### Document section

++++++++++++++++++++

An implant-supported denture is supported by and attached to implants. A regular denture rests on the gums. You may want to consider an implant supported denture if you are unhappy with the performance of your existing denture. An implant-supported denture has special attachments that snap onto attachments on the implants. These attachments allow you to easily bite and chew your food and prevent your dentures from falling out while eating, talking or laughing. Implant-supported dentures can be made for both the upper and lower jaw. An implant-supported denture for your upper covers less of your palate (roof of your mouth) than a regular denture, greatly increasing your ability to taste and enjoy foods. Implant-supported dentures require at least two implants for support. These dentures are removed daily to clean the denture and gums and nightly for sleeping. If you would prefer a more permanent option then fixed crown and bridgework can be made on implants that can't be removed.
There are two kinds of implant-supported dentures. These are bar- or ball-retained dentures. In both cases, the dentures will be very similar to your present acrylic dentures. Porcelain or acrylic teeth that look like natural teeth are attached to this base.
A metal bar that moulds to your gum tissue is attached to implants that have been placed in your jawbone. Clips or other types of attachments are fitted to the bar, the denture or both. The denture fits over the bar and is securely clipped into place by these attachments.
AEach implant in the jawbone holds a metal ball attachment. This ball-shaped attachment fits into another attachment or socket on the denture.
How are Implants Placed?

++++++++++++++++++++

### Provided data
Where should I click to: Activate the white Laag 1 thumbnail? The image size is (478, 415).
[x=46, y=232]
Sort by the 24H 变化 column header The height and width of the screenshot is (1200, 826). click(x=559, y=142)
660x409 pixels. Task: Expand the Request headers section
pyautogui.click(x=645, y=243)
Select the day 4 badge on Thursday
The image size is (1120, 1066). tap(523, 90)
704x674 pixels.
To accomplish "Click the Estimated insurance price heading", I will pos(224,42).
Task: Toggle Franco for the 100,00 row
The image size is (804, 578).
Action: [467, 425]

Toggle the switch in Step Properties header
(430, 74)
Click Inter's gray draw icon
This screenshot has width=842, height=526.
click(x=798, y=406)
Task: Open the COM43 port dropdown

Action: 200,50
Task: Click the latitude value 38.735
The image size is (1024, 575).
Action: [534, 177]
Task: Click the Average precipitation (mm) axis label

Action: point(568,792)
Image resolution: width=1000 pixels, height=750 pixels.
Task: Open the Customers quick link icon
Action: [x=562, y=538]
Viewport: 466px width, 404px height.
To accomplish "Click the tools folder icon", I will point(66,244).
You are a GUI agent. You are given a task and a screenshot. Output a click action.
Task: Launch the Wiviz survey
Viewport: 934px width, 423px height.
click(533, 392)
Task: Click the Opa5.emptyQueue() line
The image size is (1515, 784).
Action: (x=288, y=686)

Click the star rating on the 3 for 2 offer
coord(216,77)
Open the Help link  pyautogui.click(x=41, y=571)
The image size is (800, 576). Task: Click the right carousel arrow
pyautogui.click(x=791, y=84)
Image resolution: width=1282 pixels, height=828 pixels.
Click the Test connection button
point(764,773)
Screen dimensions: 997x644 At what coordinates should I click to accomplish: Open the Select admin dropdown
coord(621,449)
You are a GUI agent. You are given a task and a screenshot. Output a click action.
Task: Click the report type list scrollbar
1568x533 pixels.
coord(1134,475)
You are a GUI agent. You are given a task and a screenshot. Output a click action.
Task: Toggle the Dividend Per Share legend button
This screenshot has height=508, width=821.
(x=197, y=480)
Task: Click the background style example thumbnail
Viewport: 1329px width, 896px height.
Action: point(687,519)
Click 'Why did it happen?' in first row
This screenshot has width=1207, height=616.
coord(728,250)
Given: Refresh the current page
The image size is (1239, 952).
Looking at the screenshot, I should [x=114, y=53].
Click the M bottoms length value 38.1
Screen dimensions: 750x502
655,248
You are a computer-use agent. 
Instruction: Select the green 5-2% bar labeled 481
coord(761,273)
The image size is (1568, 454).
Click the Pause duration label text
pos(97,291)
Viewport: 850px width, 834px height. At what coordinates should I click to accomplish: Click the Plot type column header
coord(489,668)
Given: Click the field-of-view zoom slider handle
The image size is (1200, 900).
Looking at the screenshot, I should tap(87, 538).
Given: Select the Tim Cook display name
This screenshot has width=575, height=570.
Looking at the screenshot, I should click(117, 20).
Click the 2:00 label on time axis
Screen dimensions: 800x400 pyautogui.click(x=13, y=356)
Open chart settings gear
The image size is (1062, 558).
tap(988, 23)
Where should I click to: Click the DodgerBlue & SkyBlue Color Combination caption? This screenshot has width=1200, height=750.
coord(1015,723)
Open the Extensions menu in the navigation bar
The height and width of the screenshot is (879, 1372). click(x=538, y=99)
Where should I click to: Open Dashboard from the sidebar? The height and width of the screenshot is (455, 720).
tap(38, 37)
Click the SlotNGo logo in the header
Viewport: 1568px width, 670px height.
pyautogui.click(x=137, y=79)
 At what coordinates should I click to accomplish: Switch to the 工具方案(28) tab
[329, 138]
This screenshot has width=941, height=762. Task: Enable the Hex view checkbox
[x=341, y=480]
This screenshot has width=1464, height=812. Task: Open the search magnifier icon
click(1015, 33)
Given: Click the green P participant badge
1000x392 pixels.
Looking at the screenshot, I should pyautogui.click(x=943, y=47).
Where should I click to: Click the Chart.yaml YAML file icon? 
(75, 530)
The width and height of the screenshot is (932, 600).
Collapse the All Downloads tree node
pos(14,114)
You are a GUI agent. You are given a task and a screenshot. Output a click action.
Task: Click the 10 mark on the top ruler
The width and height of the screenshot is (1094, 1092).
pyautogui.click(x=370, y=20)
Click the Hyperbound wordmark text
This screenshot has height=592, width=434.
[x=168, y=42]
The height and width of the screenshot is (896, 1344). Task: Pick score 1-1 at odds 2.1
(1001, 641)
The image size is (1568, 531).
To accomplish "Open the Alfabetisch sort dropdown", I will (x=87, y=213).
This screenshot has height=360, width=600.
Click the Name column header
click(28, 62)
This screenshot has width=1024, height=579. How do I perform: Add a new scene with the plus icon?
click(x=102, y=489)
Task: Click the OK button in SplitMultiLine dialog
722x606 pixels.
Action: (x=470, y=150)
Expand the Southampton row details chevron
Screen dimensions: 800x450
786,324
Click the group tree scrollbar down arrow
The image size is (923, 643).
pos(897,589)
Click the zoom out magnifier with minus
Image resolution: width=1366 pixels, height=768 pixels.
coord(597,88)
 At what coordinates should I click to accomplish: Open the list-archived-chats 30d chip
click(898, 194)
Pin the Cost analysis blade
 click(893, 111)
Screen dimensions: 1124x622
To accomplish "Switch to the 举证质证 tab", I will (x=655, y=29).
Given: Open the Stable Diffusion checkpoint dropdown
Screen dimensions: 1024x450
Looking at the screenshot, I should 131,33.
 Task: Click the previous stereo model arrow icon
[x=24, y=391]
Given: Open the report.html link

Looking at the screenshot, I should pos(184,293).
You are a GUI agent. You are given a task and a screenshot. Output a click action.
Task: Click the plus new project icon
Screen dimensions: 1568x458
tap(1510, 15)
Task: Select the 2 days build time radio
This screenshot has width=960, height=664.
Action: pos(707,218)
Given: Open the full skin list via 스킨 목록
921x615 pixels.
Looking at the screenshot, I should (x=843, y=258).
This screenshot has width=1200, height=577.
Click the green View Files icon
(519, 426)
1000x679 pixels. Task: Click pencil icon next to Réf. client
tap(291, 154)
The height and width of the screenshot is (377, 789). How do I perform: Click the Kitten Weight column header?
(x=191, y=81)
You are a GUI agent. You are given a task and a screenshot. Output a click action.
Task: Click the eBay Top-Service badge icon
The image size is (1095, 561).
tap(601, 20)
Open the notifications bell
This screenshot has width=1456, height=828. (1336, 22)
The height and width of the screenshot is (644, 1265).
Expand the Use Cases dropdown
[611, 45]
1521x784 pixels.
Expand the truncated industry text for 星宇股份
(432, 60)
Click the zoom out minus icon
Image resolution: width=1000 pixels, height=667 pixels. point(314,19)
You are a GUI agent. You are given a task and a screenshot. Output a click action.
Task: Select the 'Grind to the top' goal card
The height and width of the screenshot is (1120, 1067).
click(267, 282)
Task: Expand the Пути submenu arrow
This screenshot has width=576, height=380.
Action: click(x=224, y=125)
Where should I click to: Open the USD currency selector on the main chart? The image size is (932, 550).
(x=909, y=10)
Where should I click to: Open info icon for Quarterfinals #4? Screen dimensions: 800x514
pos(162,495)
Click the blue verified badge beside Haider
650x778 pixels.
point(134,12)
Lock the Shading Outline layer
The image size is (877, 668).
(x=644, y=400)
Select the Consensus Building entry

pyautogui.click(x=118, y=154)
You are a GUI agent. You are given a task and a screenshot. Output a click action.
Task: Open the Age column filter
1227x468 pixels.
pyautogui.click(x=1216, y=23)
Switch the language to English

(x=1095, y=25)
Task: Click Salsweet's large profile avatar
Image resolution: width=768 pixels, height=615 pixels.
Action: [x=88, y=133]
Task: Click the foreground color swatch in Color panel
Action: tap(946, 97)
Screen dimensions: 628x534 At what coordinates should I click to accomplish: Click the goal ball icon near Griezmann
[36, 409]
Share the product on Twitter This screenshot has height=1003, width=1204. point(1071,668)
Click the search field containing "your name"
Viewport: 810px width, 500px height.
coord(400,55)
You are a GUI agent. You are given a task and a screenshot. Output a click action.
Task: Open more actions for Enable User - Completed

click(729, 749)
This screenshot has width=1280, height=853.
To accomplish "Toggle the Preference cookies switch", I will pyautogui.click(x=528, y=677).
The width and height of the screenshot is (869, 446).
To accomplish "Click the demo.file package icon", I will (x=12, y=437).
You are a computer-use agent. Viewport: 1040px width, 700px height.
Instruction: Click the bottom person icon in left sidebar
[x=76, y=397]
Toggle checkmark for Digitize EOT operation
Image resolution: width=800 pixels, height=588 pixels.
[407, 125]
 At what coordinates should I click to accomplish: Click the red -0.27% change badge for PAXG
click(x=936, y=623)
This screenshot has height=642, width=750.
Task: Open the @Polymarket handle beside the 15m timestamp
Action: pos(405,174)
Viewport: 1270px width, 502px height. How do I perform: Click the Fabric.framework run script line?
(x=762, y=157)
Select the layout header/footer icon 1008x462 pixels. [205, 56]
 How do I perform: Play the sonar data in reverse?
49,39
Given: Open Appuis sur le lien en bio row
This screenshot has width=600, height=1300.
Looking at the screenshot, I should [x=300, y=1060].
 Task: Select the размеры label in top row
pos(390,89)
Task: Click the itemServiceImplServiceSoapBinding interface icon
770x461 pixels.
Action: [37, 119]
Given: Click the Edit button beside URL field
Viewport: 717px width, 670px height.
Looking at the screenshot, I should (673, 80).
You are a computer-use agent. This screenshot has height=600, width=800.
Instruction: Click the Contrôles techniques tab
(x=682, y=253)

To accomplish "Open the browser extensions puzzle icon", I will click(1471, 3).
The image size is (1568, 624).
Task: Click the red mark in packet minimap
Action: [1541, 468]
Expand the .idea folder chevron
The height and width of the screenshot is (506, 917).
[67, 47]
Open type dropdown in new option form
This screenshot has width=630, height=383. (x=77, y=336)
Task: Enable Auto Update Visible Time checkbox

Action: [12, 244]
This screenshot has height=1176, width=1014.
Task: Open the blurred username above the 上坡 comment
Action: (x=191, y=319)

++++++++++++++++++++

### To do
Rewrite the part of the passage on implant-supported dentures starting at "There are two" and ending at "are Implants Placed?", substituting "jaw" for "jawbone". The material can be set aside.

### Your solution
There are two kinds of implant-supported dentures. These are bar- or ball-retained dentures. In both cases, the dentures will be very similar to your present acrylic dentures. Porcelain or acrylic teeth that look like natural teeth are attached to this base.
A metal bar that moulds to your gum tissue is attached to implants that have been placed in your jaw. Clips or other types of attachments are fitted to the bar, the denture or both. The denture fits over the bar and is securely clipped into place by these attachments.
AEach implant in the jaw holds a metal ball attachment. This ball-shaped attachment fits into another attachment or socket on the denture.
How are Implants Placed?